The arguments begin with an assumption about the connection between degrees of belief and willingness to wager. An agent with degree of belief b in hypothesis h is assumed to be willing to buy wager up to and including $b in a unit wager on h and sell a unit wager on h down to and including $b. For example, if my degree of belief that I can drink ten eggnogs without passing out is .3 I am willing to bet $0.30 on the proposition that I can drink the nog without passing out when the stakes of the bet are $1. Call this the Will-to-wager Assumption. As we will see it is problematic.
The Synchronic Dutch Book Argument
Now consider what happens if my degree of belief that I can drink the eggnog is .3 and my degree of belief that I will pass out before I finish is .75. Given the Will-to-wager assumption my friend can construct a series of wagers that guarantee I will lose money.

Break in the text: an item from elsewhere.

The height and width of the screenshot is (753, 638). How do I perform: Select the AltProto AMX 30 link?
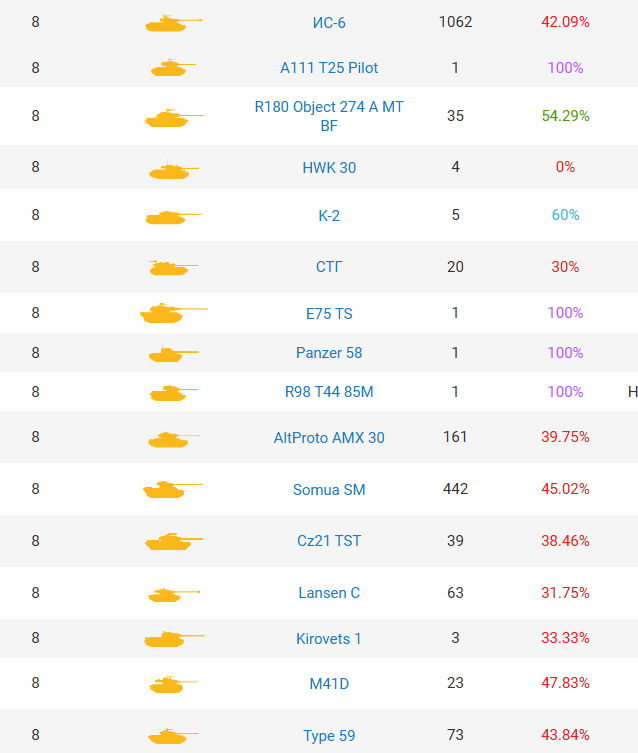click(329, 437)
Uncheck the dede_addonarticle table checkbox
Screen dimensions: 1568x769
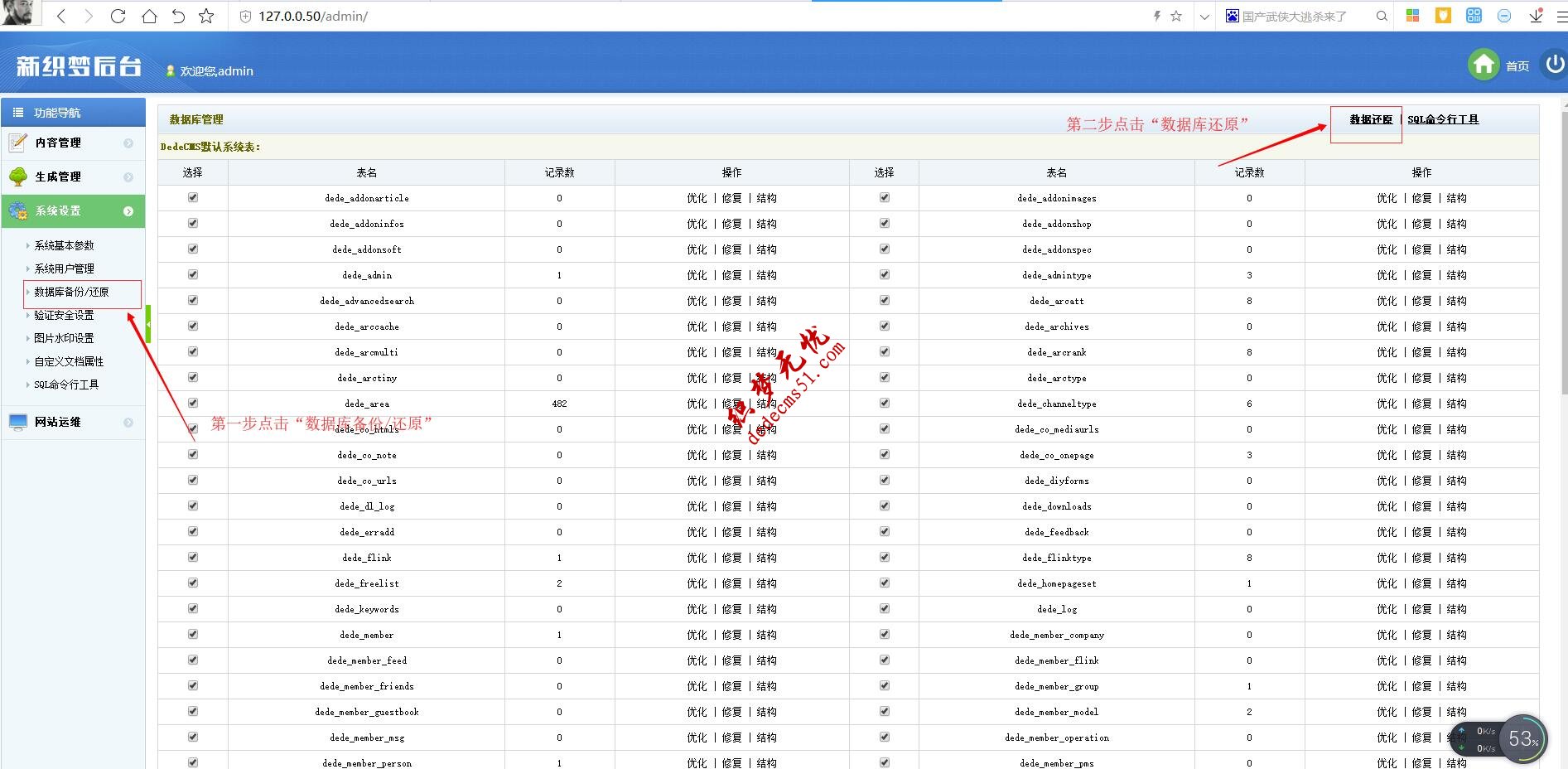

My friend could offer me a wager on b where I pay $0.30 for $1.00 stakes if I finish the eggnog. He could simultaneously offer me a bet where I pay $0.75 for $1.00 stakes if pass out. Now if I down the eggnog I win $0.70 from the first bet but I lose $0.75 from the second bet, netting me -$0.05. If I pass out I lose the $0.30 from the first bet, but win $0.25 from the second bet, netting me -$0.05. In gambling terminology these lose-lose bets are called a Dutch book. What's cool about this is that violating the axioms of probability is a necessary and sufficient condition for degrees of belief to be susceptible to Dutch books, as in the above example. This is quite easy to see but the reader is welcome to pursue formal proofs: representing degrees of belief with only positive numbers, setting b(all outcomes)=1, and making b additive makes it impossible to construct a Dutch book. A violation of any axiom allows the sum of all b in the sample space to be greater than or less than 1, enabling a Dutch book.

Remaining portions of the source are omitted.